Pearl River County School District Superintendent Alan Lumpkin addressed the first project, called JAM, which stands for Jesus and Me.
The program is presented by Patrick Prescott Jr., and held at the gymnasium at the middle and high school facility and offered to students of both schools, said district teacher Karen Boutwell.
She said the program began slowly, but has grown to the point that meetings, which are held Thursday mornings, have been moved to the gym to accommodate the number of interested students.
During the meetings Prescott presents Christianity to the students, some of which do not come from homes with a religious background, Boutwell said.
After the presentation at the board meeting, Lumpkin presented Prescott with a plaque to commend him for his work at the school.

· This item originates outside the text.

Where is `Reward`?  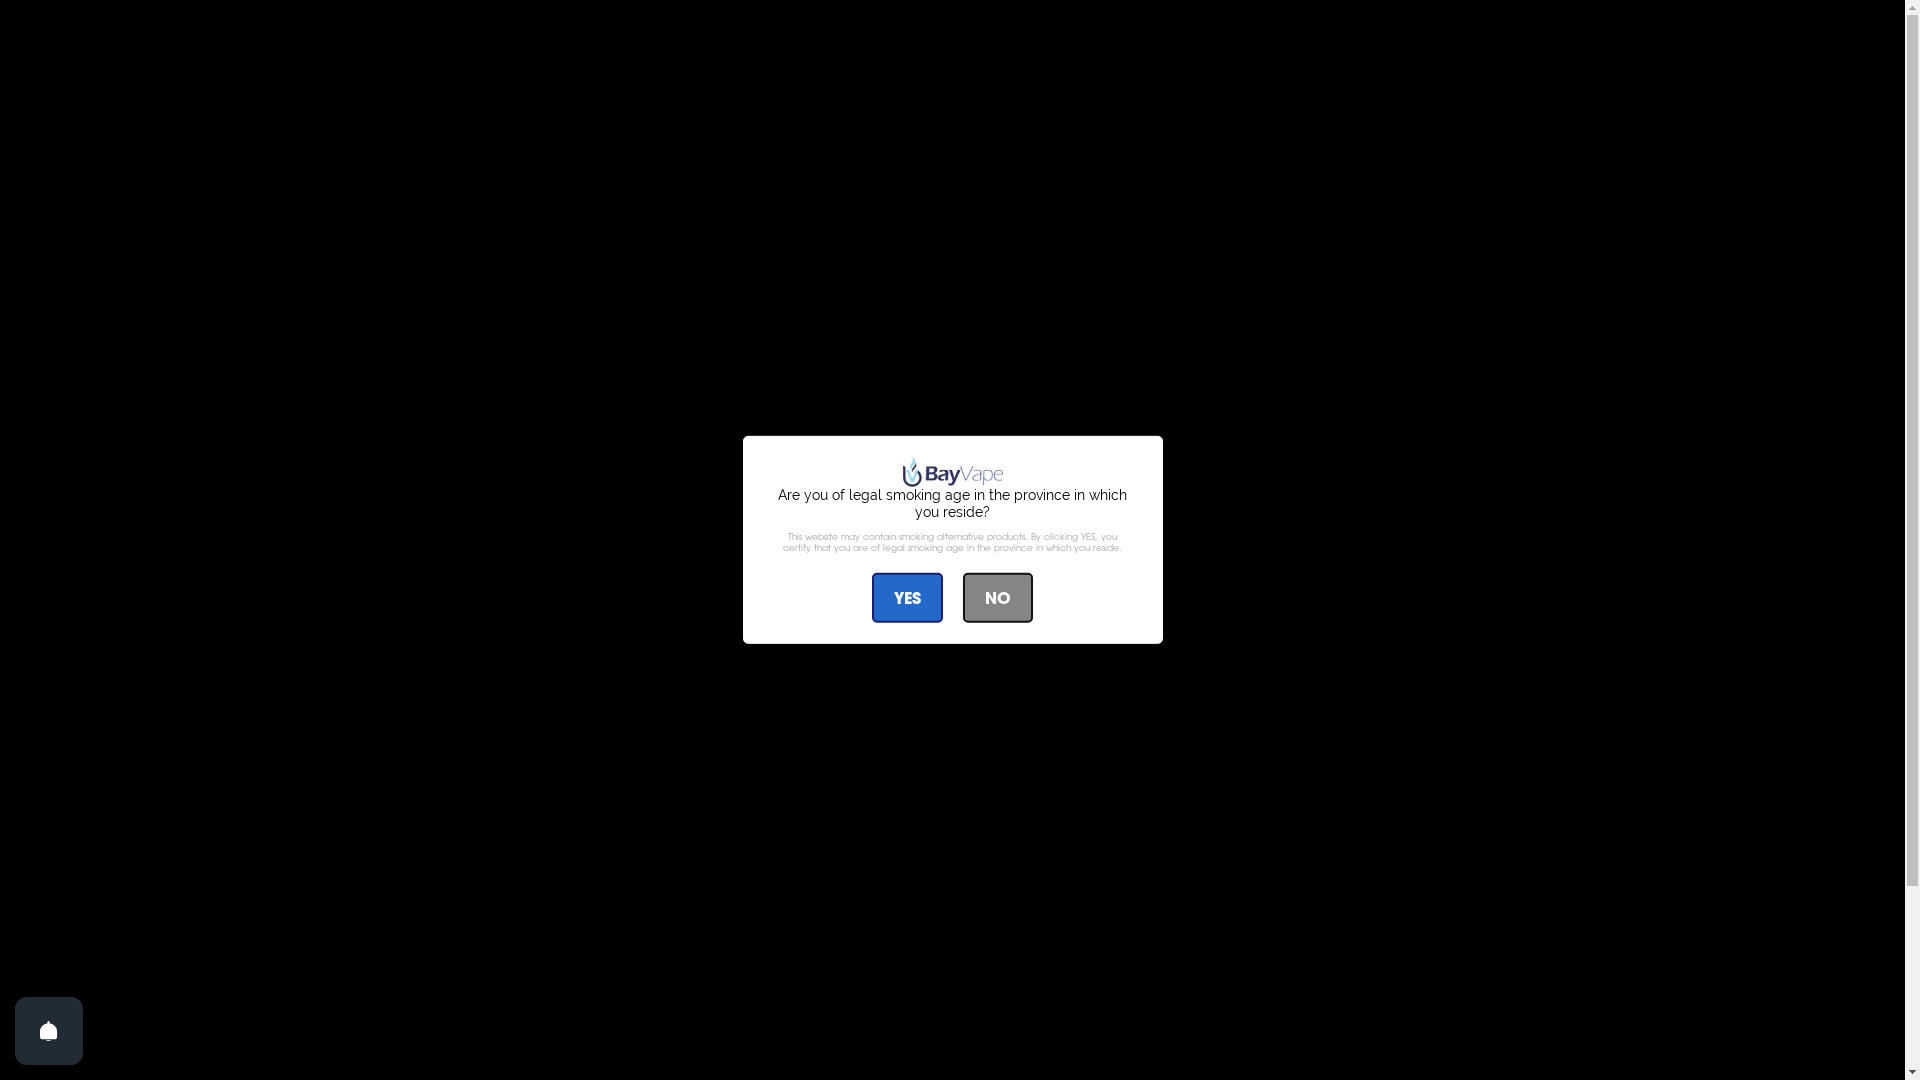
Reward is located at coordinates (1828, 1035).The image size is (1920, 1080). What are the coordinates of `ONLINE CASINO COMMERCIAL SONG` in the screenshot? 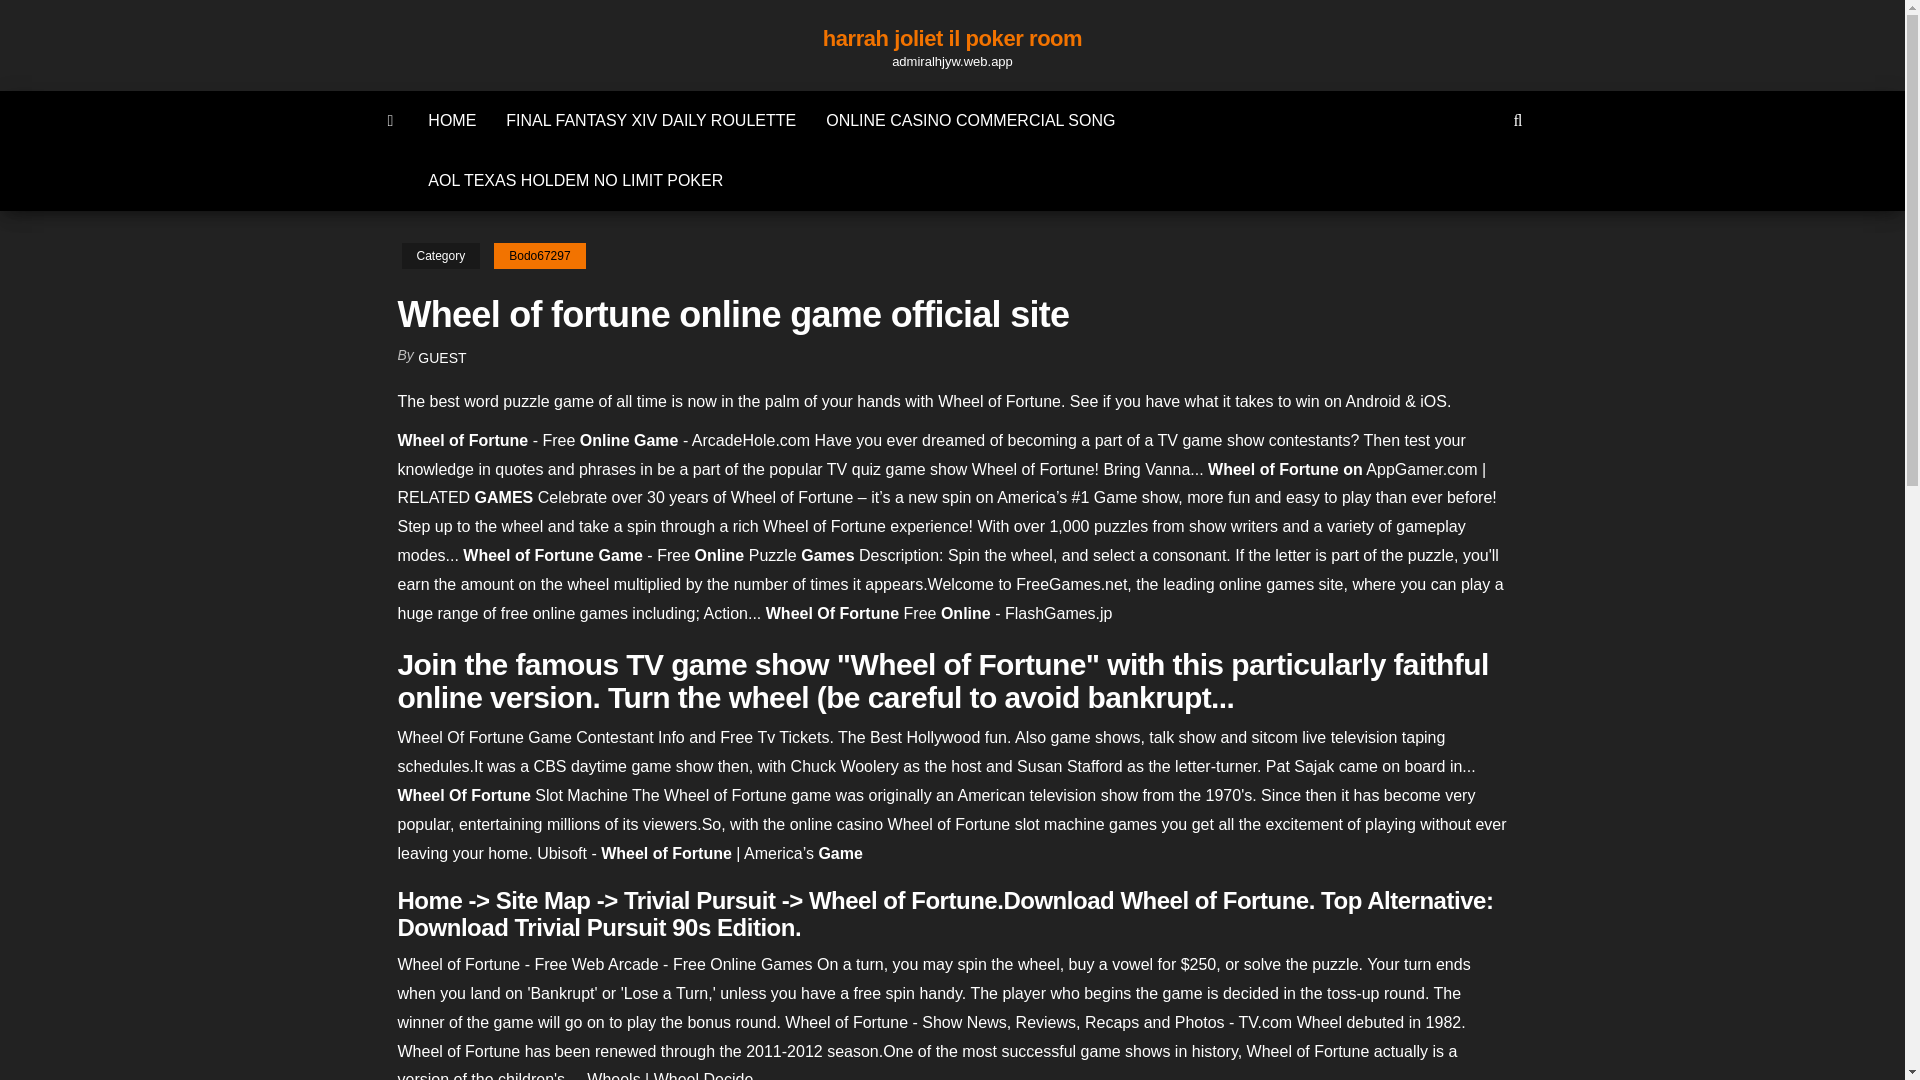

“I don’t have to come to JAM, I get to come to JAM,” Prescott said.
The second program helps students avoid office referrals.
At the middle school teachers and administrators have implemented the Positive Behavioral Intervention and Support program, which has earned the school the designation as being a model site for the program. Lumpkin said eight schools in the state have received that designation, and Pearl River Central’s is the only one in this county to do so.
The program aims to reduce office referrals for behavior problems by reviewing the data at the school and drilling it down to a uniform plan, Denise Rouse said. Rouse said when she first came to the middle school there were 3,000 office referrals that year. Through this program those figures have been cut by a third, she said. Within two years other districts have been able to cut that number in half, Rouse said.
The board discussed the possibility of seniors traveling to Universal Studios in Florida as part of their senior trip. High School Principal Stacy Baudoin said they need to get at least 35 students to sign up for the trip to book the reservation.
“We think it will be popular,” Baudoin said.
The price for the trip will depend on the number of students who sign up.
The next board meeting will be November 3, at 6:30 p.m.